Copy out each line of the data that holds the string "Latest".

DATASET section start

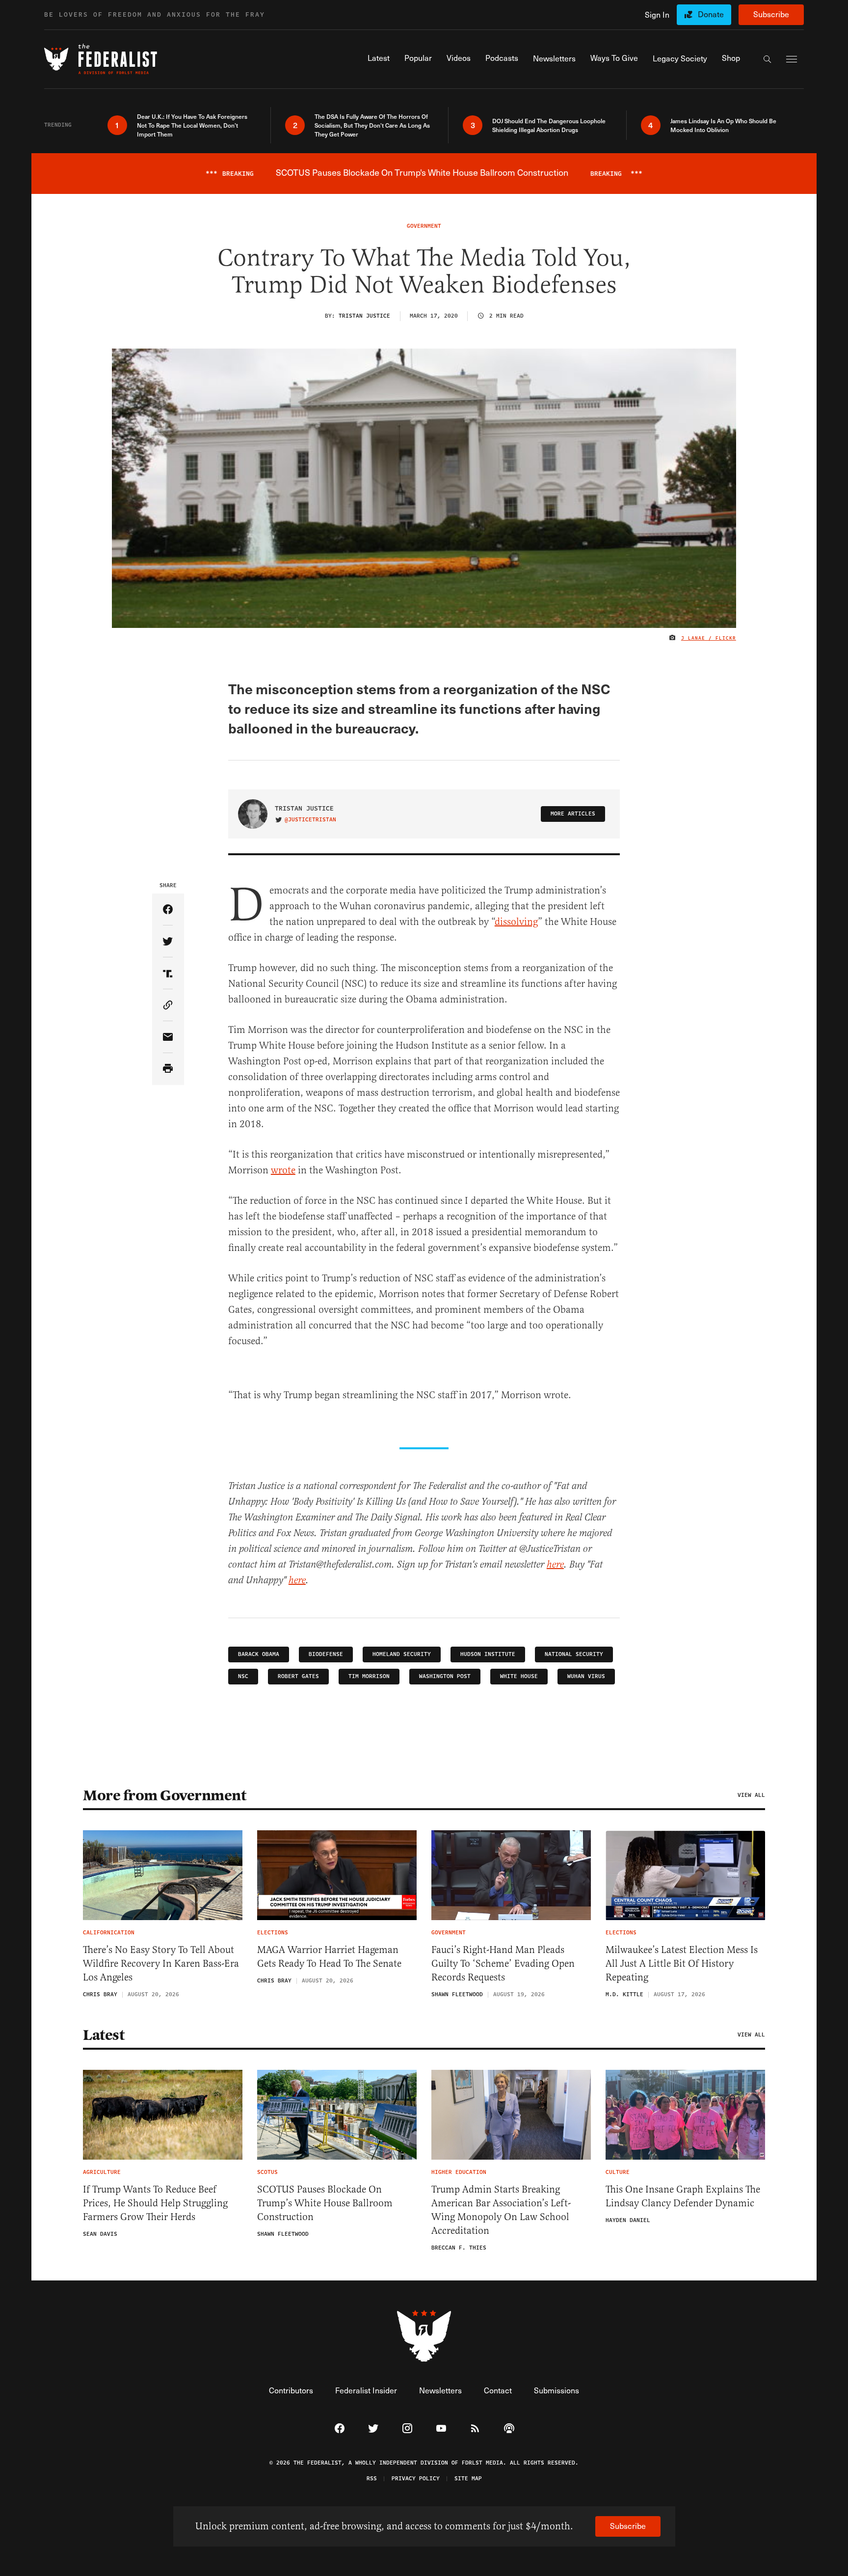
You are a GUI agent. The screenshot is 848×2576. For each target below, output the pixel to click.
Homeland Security (401, 1654)
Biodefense (326, 1654)
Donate (711, 14)
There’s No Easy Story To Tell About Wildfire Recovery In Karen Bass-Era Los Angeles (161, 1963)
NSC (243, 1676)
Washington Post (445, 1676)
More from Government (164, 1795)
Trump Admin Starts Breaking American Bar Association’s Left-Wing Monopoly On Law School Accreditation (501, 2210)
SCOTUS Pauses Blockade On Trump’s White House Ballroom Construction (325, 2203)
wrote (283, 1170)
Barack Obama (258, 1654)
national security (574, 1654)
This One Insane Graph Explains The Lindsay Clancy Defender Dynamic (683, 2196)
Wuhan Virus (586, 1676)
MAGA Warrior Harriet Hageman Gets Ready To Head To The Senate (329, 1957)
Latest (103, 2035)
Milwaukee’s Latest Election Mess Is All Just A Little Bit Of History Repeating (682, 1963)
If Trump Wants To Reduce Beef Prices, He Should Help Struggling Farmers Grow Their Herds (155, 2203)
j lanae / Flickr (708, 638)
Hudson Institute (487, 1654)
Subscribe (771, 14)
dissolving (516, 922)
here (555, 1565)
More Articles (573, 814)
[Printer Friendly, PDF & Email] (168, 1069)
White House (519, 1676)
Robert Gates (298, 1676)
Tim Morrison (369, 1676)
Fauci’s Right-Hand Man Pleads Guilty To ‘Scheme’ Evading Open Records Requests (503, 1963)
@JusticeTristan (310, 820)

DATASET section end

◆ **WRITTEN ANSWER**
Latest (103, 2035)
Milwaukee’s Latest Election Mess Is All Just A Little Bit Of History Repeating (682, 1963)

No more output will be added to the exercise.